数据集:https://www.kaggle.com/c/GiveMeSomeCredit/data(cs-training.csv)
培训工具:Weka
数据处理工具:Python(用于更高的多项式度)
算法:Logistic回归
问题:平衡数据(通过向下采样多数类以使得50:50)或引入更高的多项式度数确实可以提高F-度量,同时略微牺牲准确性。
然而,平衡数据和引入更高的多项式度严重破坏了准确性。
查看下面的结果,是一般情况还是我的实验设计有问题?
1. Original Imbalanced Data (90,000) + Polynomial degree of (1)
Accuracy: 93% F-Measure: 0.074 ROC Area: 0.698
y n <-- classified as
79 1,927| y (actual)
60 27,934| n (actual)
2. Original Imbalanced Data (90,000) + Polynomial degree of (2)
Accuracy: 93% F-Measure: 0.329 ROC Area: 0.806
y n <-- classified as
480 1,526| y (actual)
431 27,563| n (actual)
3. Balanced Data (11,942) + Polynomial degree of (1)

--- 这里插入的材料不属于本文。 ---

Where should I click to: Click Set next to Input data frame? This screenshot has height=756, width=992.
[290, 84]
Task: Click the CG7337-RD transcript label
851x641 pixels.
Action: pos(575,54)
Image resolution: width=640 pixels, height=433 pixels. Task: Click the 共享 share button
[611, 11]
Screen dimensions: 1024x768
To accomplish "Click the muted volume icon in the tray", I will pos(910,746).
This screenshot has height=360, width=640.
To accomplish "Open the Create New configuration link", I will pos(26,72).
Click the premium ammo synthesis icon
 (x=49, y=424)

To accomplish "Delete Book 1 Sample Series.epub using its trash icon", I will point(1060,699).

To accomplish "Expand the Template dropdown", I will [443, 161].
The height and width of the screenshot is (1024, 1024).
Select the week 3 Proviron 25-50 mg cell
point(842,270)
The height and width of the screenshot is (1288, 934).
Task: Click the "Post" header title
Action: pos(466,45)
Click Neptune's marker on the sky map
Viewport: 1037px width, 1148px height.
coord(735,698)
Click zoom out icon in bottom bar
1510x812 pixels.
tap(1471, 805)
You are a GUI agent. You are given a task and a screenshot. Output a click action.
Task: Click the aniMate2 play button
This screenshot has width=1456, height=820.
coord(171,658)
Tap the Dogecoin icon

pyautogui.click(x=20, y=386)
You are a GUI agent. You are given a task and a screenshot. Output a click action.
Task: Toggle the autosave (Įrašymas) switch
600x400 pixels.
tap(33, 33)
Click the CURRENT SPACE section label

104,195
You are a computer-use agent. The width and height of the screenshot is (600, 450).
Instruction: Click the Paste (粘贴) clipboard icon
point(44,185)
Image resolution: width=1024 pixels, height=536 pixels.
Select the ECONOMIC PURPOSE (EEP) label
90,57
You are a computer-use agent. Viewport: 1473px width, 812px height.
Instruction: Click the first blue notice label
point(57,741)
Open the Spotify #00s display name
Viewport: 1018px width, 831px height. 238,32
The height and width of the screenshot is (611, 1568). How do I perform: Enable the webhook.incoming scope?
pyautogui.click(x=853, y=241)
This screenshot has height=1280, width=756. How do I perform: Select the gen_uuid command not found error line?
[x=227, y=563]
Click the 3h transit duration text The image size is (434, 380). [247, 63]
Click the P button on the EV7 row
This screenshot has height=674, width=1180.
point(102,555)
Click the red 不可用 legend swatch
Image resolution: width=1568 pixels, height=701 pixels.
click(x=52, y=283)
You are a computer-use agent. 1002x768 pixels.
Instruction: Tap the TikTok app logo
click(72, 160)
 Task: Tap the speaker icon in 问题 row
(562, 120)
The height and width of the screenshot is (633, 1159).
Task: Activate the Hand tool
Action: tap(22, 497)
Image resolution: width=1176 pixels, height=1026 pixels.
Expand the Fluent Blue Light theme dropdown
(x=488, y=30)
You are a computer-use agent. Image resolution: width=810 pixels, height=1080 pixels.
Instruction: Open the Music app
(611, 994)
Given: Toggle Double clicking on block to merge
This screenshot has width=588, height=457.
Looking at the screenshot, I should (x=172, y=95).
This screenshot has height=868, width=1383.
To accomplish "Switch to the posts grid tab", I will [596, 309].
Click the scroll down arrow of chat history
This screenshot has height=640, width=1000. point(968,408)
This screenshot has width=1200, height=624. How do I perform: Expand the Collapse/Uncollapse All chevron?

Accuracy: 67% F-Measure: 0.207 ROC Area: 0.73
y n <-- classified as
1,292 714| y (actual)
9,157 18,837| n (actual)
4. Balanced Data (11,942) + Polynomial degree of (2)
Accuracy: 6% F-Measure: 0.123 ROC Area: 0.7
y n <-- classified as
1,965 41| y (actual)
27,954 40| n (actual)